The `add` variable is assigned a boolean of either **True** or **False**. If it is **True** it means you want add the key/value pairs in the dictionary `newWords` to the vader lexicon. The `newWords` dcitionary (just below the `add` boolean variable) contains **"word": vader polarity score** for words you would like to add to the vader lexicon. The scores in the example dictionary were made up (did not follow vader protocol), however, if you wanted to add terms you would need to follow a similar protocol to vader and find ten people to score the word between -4 (most negative) and 4 (most positive) including 0 as a possible score, and then get the average score (which is the number after each word in the `newWords` dictionary) and also determine the standard deviation as the creators of vader did not include words that had a standard deviation of over 2.5.

**NOTE:** If you want to change the score/polarity of an existing word in the dictionary, first remove the word by including it in the `remWords` list, then add the word with a new polarity score in the `newWords` dictionary. This removes the current word and score and adds the word with a new score in the algorithm. 

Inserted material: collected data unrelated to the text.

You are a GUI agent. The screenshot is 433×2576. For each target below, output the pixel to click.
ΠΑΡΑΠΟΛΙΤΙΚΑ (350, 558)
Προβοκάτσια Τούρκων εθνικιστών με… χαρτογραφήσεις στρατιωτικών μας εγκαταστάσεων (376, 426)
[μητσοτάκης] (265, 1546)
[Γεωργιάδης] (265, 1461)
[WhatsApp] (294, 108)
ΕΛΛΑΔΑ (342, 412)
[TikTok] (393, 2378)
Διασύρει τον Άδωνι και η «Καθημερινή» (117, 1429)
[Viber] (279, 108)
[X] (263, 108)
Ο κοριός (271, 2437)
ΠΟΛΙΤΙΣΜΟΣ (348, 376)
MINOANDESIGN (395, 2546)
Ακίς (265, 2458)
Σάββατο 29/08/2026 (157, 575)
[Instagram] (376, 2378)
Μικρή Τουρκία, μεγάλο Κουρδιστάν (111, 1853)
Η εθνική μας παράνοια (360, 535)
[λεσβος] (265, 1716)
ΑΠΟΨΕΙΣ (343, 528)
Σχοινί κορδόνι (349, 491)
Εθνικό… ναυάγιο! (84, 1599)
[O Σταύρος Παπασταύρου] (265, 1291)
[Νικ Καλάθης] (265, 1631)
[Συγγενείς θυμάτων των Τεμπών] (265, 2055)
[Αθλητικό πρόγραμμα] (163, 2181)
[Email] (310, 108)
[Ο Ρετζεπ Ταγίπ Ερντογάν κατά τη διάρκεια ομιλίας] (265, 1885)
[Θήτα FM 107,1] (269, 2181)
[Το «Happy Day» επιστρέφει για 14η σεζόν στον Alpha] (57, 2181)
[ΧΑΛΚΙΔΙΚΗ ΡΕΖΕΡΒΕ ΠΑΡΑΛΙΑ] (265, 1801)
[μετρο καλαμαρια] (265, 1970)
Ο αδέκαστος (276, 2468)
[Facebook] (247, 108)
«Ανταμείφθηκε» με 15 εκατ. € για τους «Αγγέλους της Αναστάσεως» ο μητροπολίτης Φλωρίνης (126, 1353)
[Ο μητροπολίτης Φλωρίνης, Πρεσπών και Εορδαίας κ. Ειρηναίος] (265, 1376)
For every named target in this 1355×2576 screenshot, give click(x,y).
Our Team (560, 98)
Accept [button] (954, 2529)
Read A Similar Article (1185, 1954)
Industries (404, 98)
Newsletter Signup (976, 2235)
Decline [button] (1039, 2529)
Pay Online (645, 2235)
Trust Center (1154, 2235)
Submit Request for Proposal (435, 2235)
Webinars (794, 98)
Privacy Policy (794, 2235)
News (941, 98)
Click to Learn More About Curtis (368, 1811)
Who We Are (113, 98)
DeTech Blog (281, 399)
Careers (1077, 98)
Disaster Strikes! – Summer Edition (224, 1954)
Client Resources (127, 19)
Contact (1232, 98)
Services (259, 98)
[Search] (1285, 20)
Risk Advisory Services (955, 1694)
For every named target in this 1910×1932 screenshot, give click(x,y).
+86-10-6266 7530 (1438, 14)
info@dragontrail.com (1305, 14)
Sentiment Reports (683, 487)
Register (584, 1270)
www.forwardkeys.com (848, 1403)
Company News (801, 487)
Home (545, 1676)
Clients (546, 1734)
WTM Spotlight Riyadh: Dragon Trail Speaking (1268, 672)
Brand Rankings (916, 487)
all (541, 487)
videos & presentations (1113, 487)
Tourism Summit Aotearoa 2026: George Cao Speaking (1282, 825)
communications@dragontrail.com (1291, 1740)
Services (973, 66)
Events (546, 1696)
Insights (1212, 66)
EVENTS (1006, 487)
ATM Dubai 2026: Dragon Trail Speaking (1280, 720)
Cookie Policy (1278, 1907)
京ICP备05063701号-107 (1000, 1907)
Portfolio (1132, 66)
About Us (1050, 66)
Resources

The variable `encoding` is where you determine what type of encoding to use (ascii, ISO-8850-1, utf-8, etc...). We have it set to utf-8 at the moment as we have found it is less likely to have any problems.

In [4]:
source = "coronaVirus01-21Jan2020"
fileType = ".json"
textColIndex = "text"
timeLength = "D"
remove = True
remWords = ["novel", "ha", "l", "gt", "positive"]
add = True
newWords = {"virus": -1.7, "outbreak": -0.6, "epidemic": -2.3, "pandemic": -3.1, "quarantine": -2.6, "positive": -2.6}
encoding = "utf-8"

### File paths
Here we assign file paths we will need throughout this notebook to variables. This way we only need to make changes here and they will be implemeneted throughout the code. The `homePath` variable uses the `environ` function from the `os` package. This function points to your home directory no matter your operating system (Linux, osX, Windows).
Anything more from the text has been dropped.